The Corona virus was first identified on the New Year’s Eve of 2020, and within 3 months there are now nearly quarter of a million cases with around 10,000 deaths world-wide. The ‘Old World’ has stopped working. Rich nations are now in lock-down, shutting up shops, restaurants, bars and leisure centres while all citizens are being forced into self-isolation and health services buckle under the pressure of life threatening Covid19 cases. From the southern tip of Africa, we look up our beloved continent and see a tsunami of an unbelievable proportion heading our way.

Are we to stand mesmerized at the enormity of the disaster, when people in the New World have minimal support?

What can we do, here and now to stem the disaster?

We, in Africa AHEAD are public health professionals who have spent our entire lives getting communities to wash their hands and improve their sanitation. We have reached over 2 million people through Community Health Clubs in the last twenty years. Where are those CHC members? Many are still there, carrying on, as ever, in their rural homes. Some who were young women when they trained, are now grandmothers, but they still know what needs to be done. They are the foot soldiers in this war. At the very least, we can reach those CHC members and revamp their ability to survive by safe behaviour in this terrible pandemic.

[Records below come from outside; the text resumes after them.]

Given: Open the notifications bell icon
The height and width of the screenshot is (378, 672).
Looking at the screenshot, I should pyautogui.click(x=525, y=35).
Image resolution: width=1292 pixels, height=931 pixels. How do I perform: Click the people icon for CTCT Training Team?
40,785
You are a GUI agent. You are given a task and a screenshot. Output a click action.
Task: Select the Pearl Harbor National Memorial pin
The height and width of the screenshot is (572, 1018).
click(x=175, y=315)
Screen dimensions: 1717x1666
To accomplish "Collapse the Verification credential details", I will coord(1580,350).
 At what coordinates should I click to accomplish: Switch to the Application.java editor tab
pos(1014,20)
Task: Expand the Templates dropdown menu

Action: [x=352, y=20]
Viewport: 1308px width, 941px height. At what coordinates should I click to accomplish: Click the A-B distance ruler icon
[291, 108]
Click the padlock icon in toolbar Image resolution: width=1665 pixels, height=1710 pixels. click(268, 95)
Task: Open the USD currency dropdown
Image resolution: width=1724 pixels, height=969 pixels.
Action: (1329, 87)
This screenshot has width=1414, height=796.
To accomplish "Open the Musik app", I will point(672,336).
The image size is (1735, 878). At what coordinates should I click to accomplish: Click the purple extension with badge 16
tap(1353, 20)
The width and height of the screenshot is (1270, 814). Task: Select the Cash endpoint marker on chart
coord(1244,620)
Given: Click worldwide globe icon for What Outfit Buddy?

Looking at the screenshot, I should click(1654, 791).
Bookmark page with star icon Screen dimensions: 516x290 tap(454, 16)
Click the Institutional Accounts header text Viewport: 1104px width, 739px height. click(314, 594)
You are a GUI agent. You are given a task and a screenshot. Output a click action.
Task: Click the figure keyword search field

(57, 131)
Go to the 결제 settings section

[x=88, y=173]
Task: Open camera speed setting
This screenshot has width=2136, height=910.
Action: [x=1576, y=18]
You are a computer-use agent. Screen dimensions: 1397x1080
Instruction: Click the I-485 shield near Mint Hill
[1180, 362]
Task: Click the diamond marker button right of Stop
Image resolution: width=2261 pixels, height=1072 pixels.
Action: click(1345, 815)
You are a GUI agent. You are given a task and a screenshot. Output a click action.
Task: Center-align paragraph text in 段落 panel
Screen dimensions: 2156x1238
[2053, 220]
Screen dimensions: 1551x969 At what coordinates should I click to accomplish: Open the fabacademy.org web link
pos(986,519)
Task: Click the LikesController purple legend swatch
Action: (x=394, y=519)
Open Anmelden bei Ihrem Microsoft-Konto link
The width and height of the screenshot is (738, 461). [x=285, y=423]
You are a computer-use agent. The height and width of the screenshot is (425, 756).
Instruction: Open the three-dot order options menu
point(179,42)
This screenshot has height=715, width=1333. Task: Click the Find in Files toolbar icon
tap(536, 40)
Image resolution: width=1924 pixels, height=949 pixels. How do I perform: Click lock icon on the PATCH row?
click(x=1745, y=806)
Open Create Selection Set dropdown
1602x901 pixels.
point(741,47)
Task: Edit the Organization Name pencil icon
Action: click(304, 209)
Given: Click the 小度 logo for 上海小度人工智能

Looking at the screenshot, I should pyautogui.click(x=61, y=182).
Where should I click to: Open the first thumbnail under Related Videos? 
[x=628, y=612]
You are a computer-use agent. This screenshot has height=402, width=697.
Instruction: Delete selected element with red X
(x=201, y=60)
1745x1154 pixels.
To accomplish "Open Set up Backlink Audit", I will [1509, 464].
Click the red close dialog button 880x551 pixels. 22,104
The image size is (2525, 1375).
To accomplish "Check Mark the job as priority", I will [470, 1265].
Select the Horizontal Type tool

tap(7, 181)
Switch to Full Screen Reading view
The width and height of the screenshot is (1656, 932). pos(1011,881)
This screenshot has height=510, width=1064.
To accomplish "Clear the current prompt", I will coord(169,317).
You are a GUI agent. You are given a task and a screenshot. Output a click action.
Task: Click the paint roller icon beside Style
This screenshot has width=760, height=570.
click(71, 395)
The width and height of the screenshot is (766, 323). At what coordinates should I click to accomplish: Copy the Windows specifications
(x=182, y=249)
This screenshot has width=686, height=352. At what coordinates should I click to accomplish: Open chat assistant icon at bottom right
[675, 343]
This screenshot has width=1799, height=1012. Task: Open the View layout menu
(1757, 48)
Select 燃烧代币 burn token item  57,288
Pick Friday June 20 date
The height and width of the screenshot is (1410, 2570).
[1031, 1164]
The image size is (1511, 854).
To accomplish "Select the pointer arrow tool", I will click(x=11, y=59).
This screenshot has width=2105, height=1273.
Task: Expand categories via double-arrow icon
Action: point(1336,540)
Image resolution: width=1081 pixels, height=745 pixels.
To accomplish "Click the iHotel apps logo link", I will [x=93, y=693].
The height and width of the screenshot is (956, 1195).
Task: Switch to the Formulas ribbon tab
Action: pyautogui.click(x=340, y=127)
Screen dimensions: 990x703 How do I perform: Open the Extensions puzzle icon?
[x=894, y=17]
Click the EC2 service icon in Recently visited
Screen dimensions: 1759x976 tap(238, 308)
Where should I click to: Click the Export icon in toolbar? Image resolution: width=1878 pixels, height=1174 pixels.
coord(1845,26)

With such a narrow window of opportunity, we don’t have enough time to write proposals, source funds, plan projects and start mobilising communities into the classic Community Health Clubs. This would take at least six months under normal circumstances. These are not normal times. We need a rapid response. We have only one or two months before it is unsafe to gather people. We need to network quickly and use our contacts so that we reach as many leaders of old CHC as possible to convert these groups into a different CHC – small scale groups of less than 10 households who will look out for each other. I suggest they be called electronic Corona Health Clusters (eCHC) as they will be connected virtually,  retaining the original acronym CHC so as to remember the basic  premise of the tried and tested CHC Model:  that people are safer in groups and are more likely to change their risky behaviour with positive peer pressure.

We are appealing to all our Partners, Associates and Country Representatives to dig deep into your contacts list to make this email go viral: forward it onto any trainer or organisation that you have trained in the past, in the hope that they will use their own resources to conduct this one corona training session using these ready-made materials.

Print the Corona Virus set of illustrations found in the pdf at this link on normal A4 copy paper (in black and white to save cost) and provide each CHC with this training as per the instructions. The tool is not perfect, but in the interest of speed, we have cobbled together a collection of visual aids from the Unicef-funded Rwandan CBEHPP Toolkit. It can be refined or adapted as required to suit the context.

Although there is a lot of information on Corona around, we offer these visual aids to enable their leaders to be equipped to facilitate problem solving in a convincing way to help people throughout Africa to visualise the issues and act.

We also have to be aware that whilst such a pandemic is raging, it is not advisable to use our traditional method of gathering vast groups of over 100 people in a ‘Classic’ Community Health Club, but  must reorganise them so they break themselves into smaller clusters, with close neighbours grouping together in less than 10 households per cluster. They should elect a lead household who will monitor their social behaviour to ensure they stick to recommended practicesThe lead household should be responsible for them and able to contact the relevant authority by cell phone if any cases of corona are identified in the clusterThey should be empowered to enforce isolation of the affected household whilst also supporting them with food and water delivered to their home. Transportation has to be organised in case of hospitalisation. This may involve ‘tricycle ambulances’ (home-made carts attached to bikes) to ferry the sick and the dying. Funerals should be managed safely to minimise infection. These practical measures will alleviate a lot of stress.

But time is short, so let’s begin now. Join us, in this fight!

In areas where there are no previous CHC we need to mobilise community fast, conduct this training and help them to organise. This is what Associates can do in each of the countries where we live. Wherever you are, let us help to mobilise community into their state of preparedness.

This is the time to think globally and act locally.

Africa AHEAD can supply the training materials as well as training where we have a representative based in-country (South Africa, Zimbabwe, Kenya, Tanzania, Uganda, Rwanda). We have a CHC registry of existing CHC details and you can register new eCHCs quickly.